American farmers are on track to plant the fewest acres of wheat since the U.S. Agriculture Department began keeping records in 1919. Executive Director of the Illinois Wheat Association, Jim Fraley, says a major factor for wheat’s demise in the U.S. is global competition.
“It’s grown in countries that are really underdeveloped but still growing good wheat crops to help feed themselves,” Fraley told VOA from the 2017 Farm Progress Show in Decatur, Illinois. “So the U.S. has entered into the field of play with many different countries. Countries like France, Russia, Germany… countries that can’t grow corn very well, but they have the climate to be able to grow wheat. Even Canada is a great country to produce oat, wheat.”
Fraley also points to another factor — the eating habits and dieting fads of consumers.
“There’s a big gluten-free craze, and that’s probably hurt wheat consumption a little bit,” he explained. “The thing is, we have to pretty much use our wheat domestically. We want to use it locally, and anything else we are trying to sell to other countries. That’s where were running into this world market that’s very competitive and that’s why prices are feeling some pressure right now.”
Here in the U.S., Fraley says past experience with growing wheat also is influencing a farmer’s future decisions about what to plant.
“A lot of them still remember the wheat of 10 and 20 years ago, where test weight was poor, quality was poor, and it just never paid,” Fraley explained. “But the varieties today, and the management techniques we can use in regard to fungicide application and disease management have really improved in the last few years, and it’s making wheat viable and profitable to grow here in Illinois again.”
Profitable or not, farmer Russ Higgins says it isn’t as simple as changing the seeds a farmer plants in the ground.
“For those who have not grown wheat for a number of years, there’s a little bit of a risk with wheat,” said Higgins. “Corn and soybean yields tend to be more consistent, so I think there’s an upside to that.”

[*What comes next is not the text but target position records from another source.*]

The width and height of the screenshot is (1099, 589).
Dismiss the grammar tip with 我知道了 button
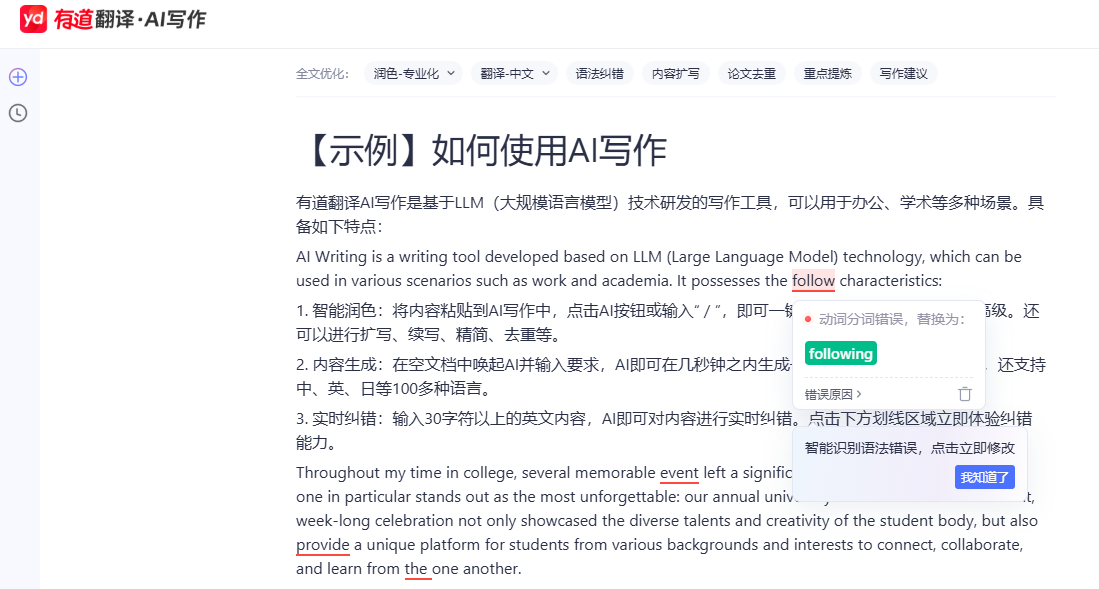click(984, 477)
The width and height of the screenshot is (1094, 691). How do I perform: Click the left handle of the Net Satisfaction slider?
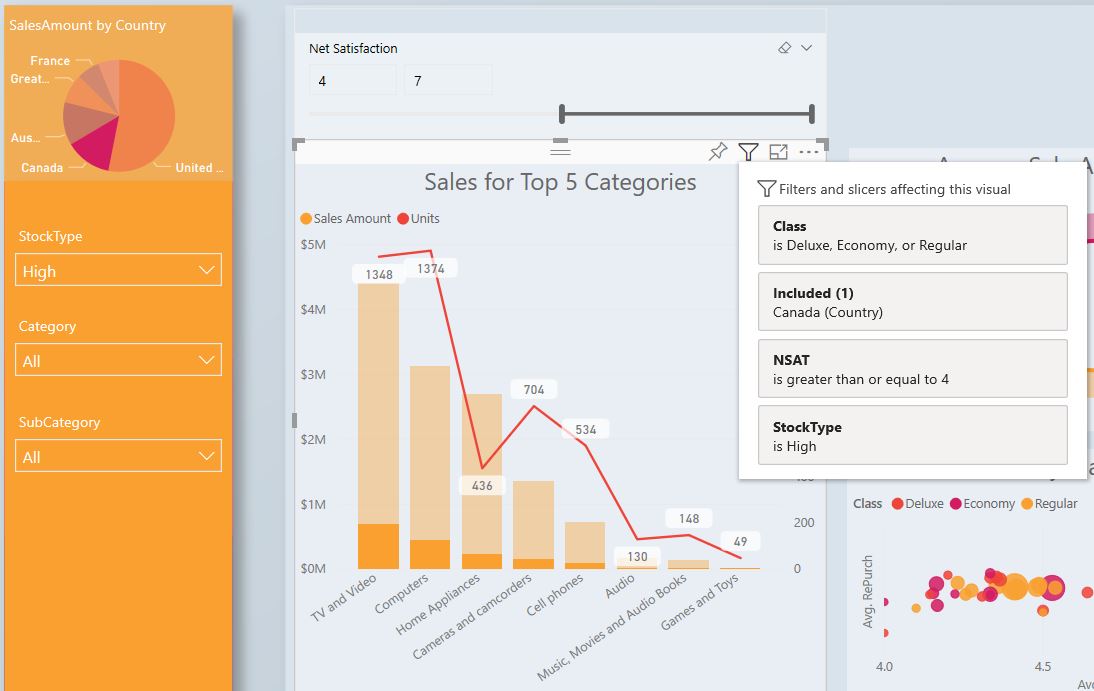point(563,114)

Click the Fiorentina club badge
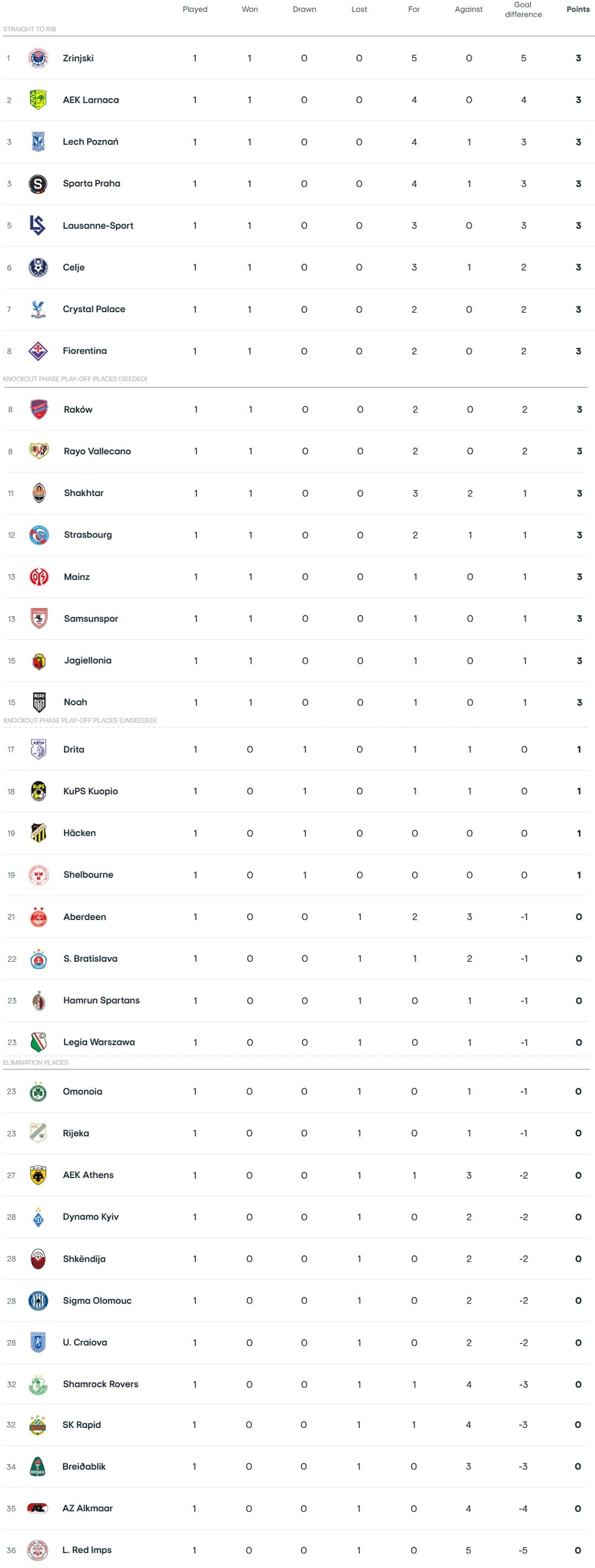[38, 351]
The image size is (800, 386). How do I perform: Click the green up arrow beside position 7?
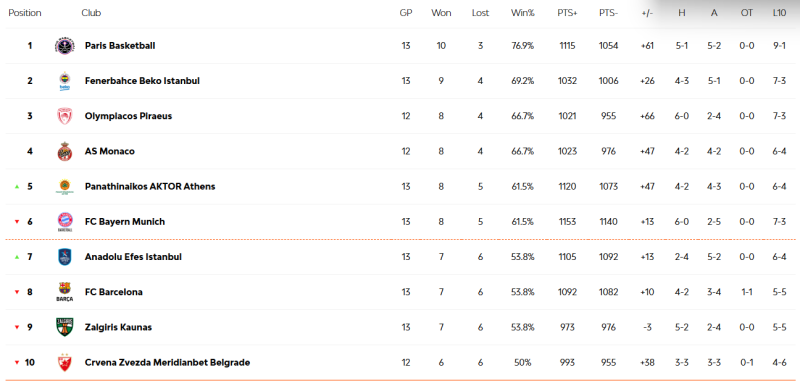(x=17, y=257)
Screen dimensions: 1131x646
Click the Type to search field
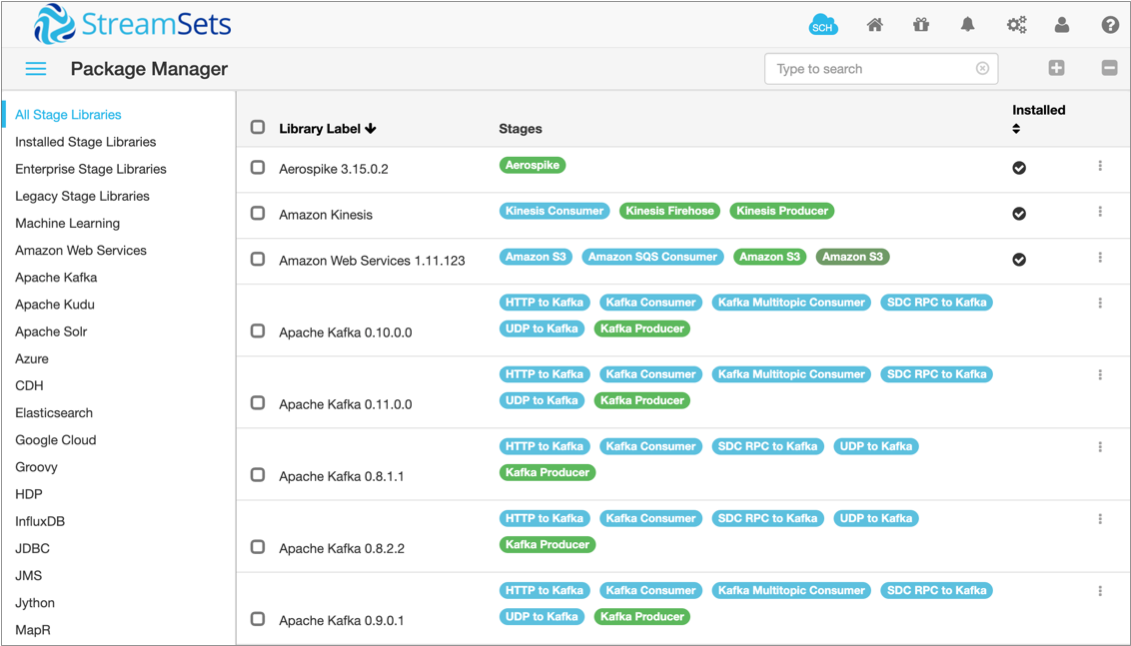click(870, 69)
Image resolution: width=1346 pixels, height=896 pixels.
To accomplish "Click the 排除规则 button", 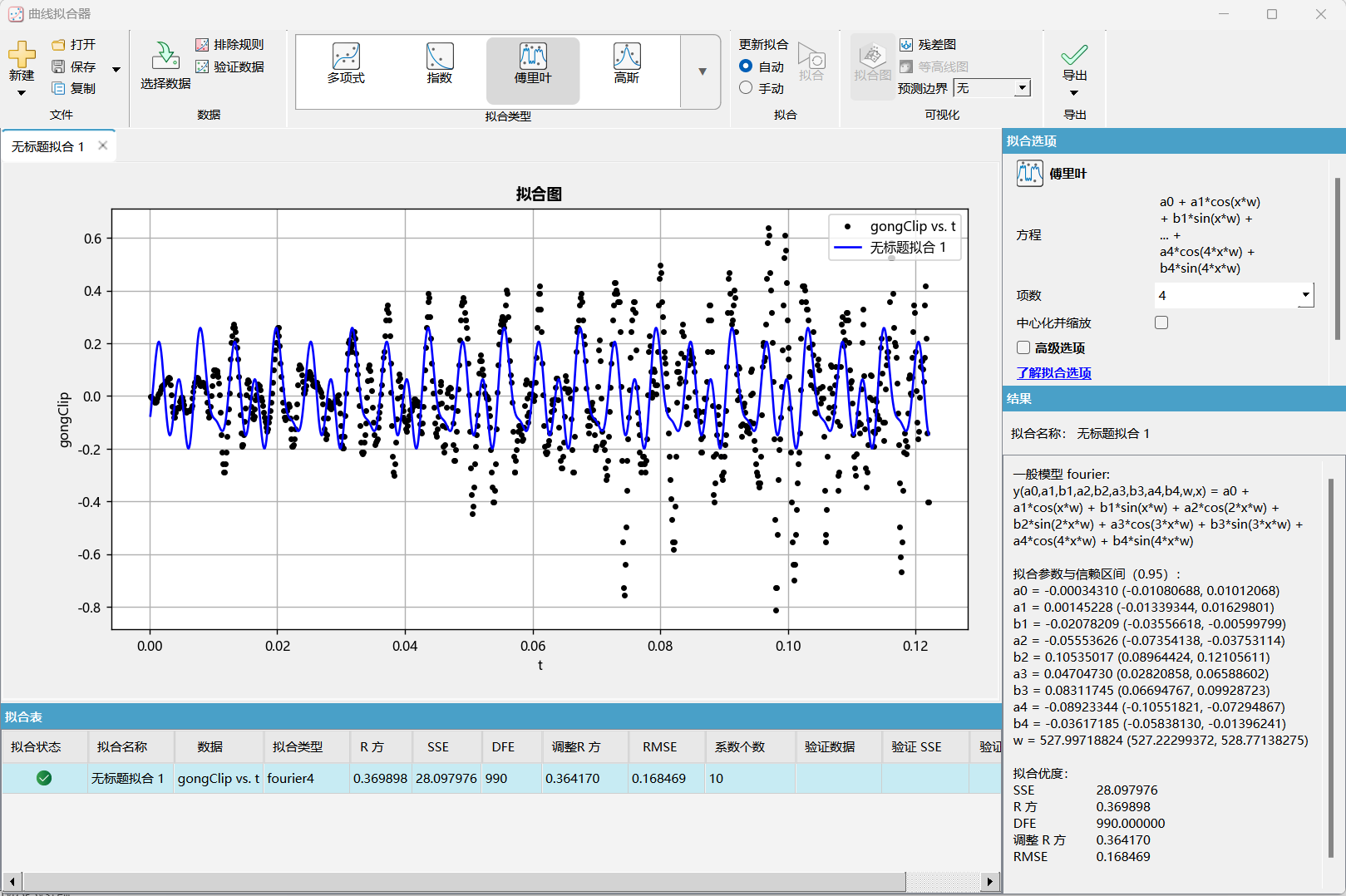I will pos(229,45).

If low prices for corn and soybean continue to sink a farmer’s overall profits, however, Higgins says the upside could be a return to wheat. “If the time comes for the prices increase, you might see a return of some of the wheat acres, or if you see more livestock come back in the area.”
But that’s a big “if,” and if there’s one thing a farmer likes less than low prices for the crops he’s growing, it’s uncertainty about the weather and environment, and how they will affect the yield a farmer can depend on when it comes time to harvest.